Como sempre, quanto mais mexe, mais a merda fede. E este juizinho recém togado pela hombridade de Jair Messias Bolsonaro, que para muitos, por ser piauiense, não representa nada aos seus conterrâneos. É grosso, injusto e mal-educado e com indícios de benefícios do próprio cargo em favor do seu filho Kevin de Carvalho Marques, que recebeu mais de recebeu R$ 18 milhões do Banco Master e da JBS, por uma consultoria, a Consult Inteligência.
Por estas e outras é que o ministro Kassio se aproveita do sistema que integra e vai em frente ser medo de ser feliz. Na sua festa de posse, - e que mega posse no Tribunal Superior Eleitoral, - ele não gastou um centavo para quem quis comparecer e teve que pagar do próprio bolso a bagatela de
R$ 800 por pessoa, valor que incluía comida e bebida à vontade.
Nem mesmo os colegas de tribunais superiores escaparam da cobrança. A festa foi organizada pela Ajufe, a Associação dos Juízes Federais do Brasil, que cobrou os R$ 800 de adesão.
Qualquer expectativa de cortesia foi por água abaixo: quem quis ir teve que pagar.
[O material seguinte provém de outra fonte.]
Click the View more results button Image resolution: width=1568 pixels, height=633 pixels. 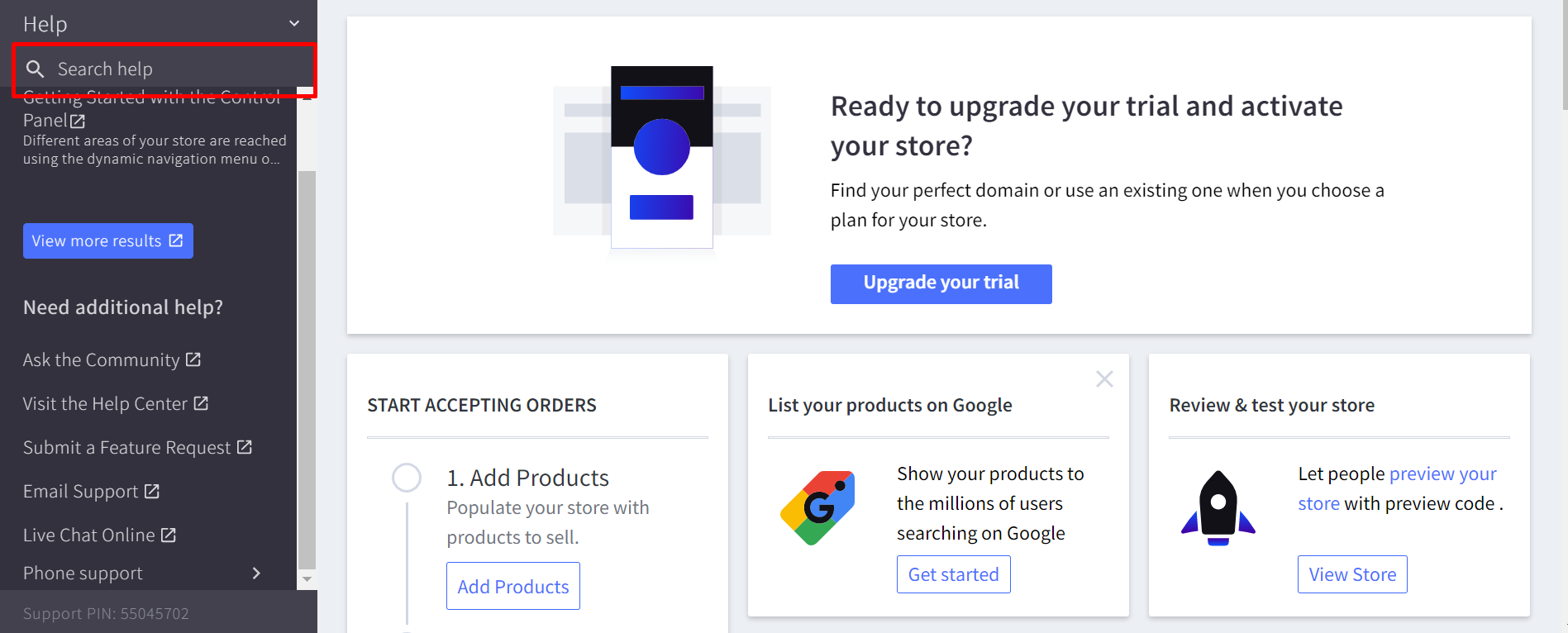pos(108,240)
Ao todo, 800 pessoas compraram ingressos a R$ 800 cada, totalizando uma arrecadação de R$ 640 mil.
A maioria dos ministros do STF optou por não comparecer. No palco, os mestres do samba Jorge Aragão, Sombrinha, Dudu Nobre e Ivo Meirelles homenagearam o novo presidente do TSE com o coro “ô-ô-ô-ô Kassio Nunes chegou ô-ô”, adaptando o refrão da clássica “Exaltação à Mangueira”, de Jamelão.
O próprio ministro também pegou o microfone e cantou o samba-enredo “É Hoje”.
No salão, o cantor sertanejo Gusttavo Lima, amigo pessoal do ministro, foi tietado pelos presentes, assim como Xand Avião, Henrique e Juliano, além de Flávio Bolsonaro.